The team of MIT scientists, which includes Associate Professor Desiree Plata, has developed the promising approach that uses the inexpensive and abundant type of “dirt” or clay called zeolite.

Zeolite clays are so inexpensive that they are currently used to make cat litter. Treating the zeolite with a small amount of copper, the team found, makes the material very effective at absorbing methane from the air, even at extremely low concentrations.

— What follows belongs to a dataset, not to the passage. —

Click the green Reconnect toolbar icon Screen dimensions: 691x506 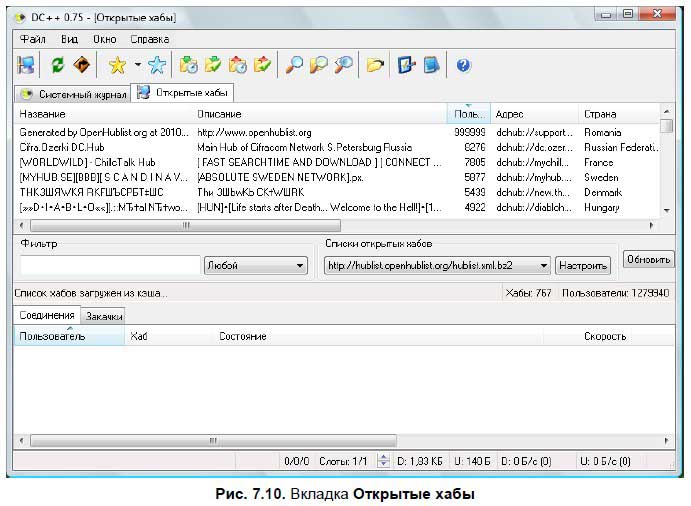pyautogui.click(x=58, y=66)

In their lab tests, tiny particles of the copper-enhanced zeolite material were packed into a reaction tube, which was then heated from the outside as the stream of gas, with methane levels ranging from just 2 parts per million up to 2 percent concentration, flowed through the tube. That range covers everything that might exist in the atmosphere, down to subflammable levels that cannot be burned or flared directly.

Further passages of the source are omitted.